Picture yourself in a conference room; you are a visitor here, sitting in front of a laptop looking at a document that you need to send to your host, who works here. You host needs to review the document before sending it on for approvals. There is a lot of money hanging on these approvals and you are anxious to get the document reviewed.

It’s not a huge file, but it’s not small either, too big for email, let’s say a whopping 100 Mb. And it just so happens that the internet connection in this conference room is slow, very slow something like 100 Kb/s, even if you could upload the file to a sharing site your host will have to download it again, taking twice as long…

The good news? Both your laptop and your hosts are equipped with the latest Wi-Fi and Bluetooth radios. Bluetooth won’t help you much, since it’s not fast enough to transfer the file in a reasonable amount of time, but if you have recent laptops you should be able to get more than a gigabit per second using the Wi-Fi Radios.

Bonne Chance!

Assuming that you and your host have some way to share files locally, and that both the client and server are on the same network, all we need to connect is to figure out what network addresses to use. Thankfully there are standards for doing this. And the beautiful thing about standards is that there are so many to choose from:

Here we have our first problem: Windows and MacOS implement two different protocols, and neither implements the other. Android implements both natively but doesn’t provide it’s own browser or basic set of tools so you’ll need to find an app to complete our proposed file transfer.

Administrative Denials of Service

Provided you’re lucky enough to have two devices that can discover each other, they then have to be on the same network to use any of the service discovery protocols we’ve discussed so far. More specifically, they need to be in the same broadcast domain so that service discovery messages can be heard by other devices. Broadcast domains typically extend across an entire Wi-Fi SSID or IP Subnet. However most business guest and internal Wi-Fi networks are “separate but equal” networks, with guest not allowed to connect to the internal network.

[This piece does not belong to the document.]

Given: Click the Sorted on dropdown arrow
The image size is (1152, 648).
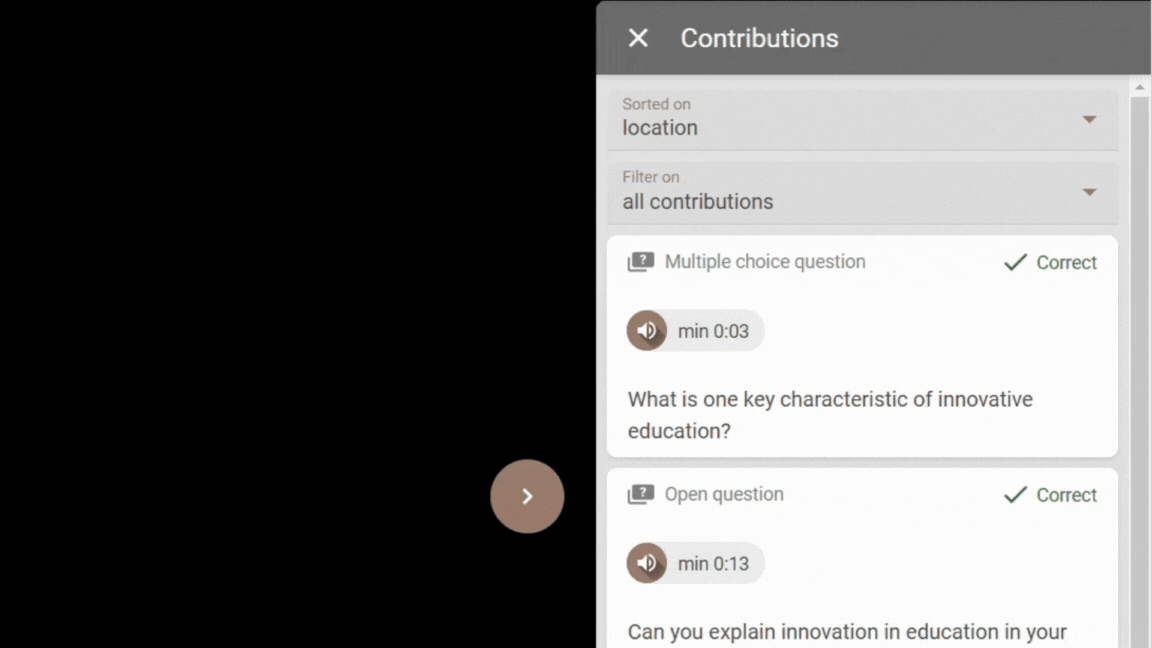Looking at the screenshot, I should point(1090,119).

Even if both laptops join the guest network many enterprise Wi-Fi networks provide a “client isolation” or “multicast filtering” mode which prevents clients on the network for talking to each other, which prevents service discovery from happening.

Screw It, We’ll Go Direct

Clearly this is a bad situation: two laptops sitting right next to each other on a table which have an array of communications tools but can’t talk to each other, even if they are compatible, due to the network configuration. Unfortunately it’s not uncommon, so the Wi-Fi Alliance (WFA) got together and developed the Wi-Fi Direct specification which allows Wi-Fi Devices to connect to each other without the Access Point getting in the way.

The earliest Wi-Fi Direct devices shipped in 2011. Apple, at about the same time, developed AirDrop and released it in MacOS 10.7. So, once again we have a platform divide: MacOS devices can connect directly (but not with iOS, for a few more years) but AirDrop doesn’t interoperate with Wi-Fi Direct and now we have Apple on one side and Everybody Else on the other. Again.

Now What?

Without a cross-platform story Wi-Fi Direct has had lackluster success, and the WFA has not taken the time to specify the IP networking environment for Wi-Fi that would make existing IP service discovery protocols work. They have added a new and exciting twist with Wi-Fi Aware which overlaps with Wi-Fi Direct in scope and functionality, and allows for pre-association advertising and discovery of services (which Wi-Fi Direct also supports) and then connection to an Infrastructure, IBSS, P2P or Mesh Wi-Fi network on which the application can do further service discovery to get an IP address and finally connect for application layer traffic to flow.

While it’s not unusual for WFA to publish a specification like this, the situation is clearly fraught. While the industry players shuffle for dominance in the service discovery and connectivity market, users are left with the simple and apparently insoluble problem: “Why can’t I connect to the device right next to me?”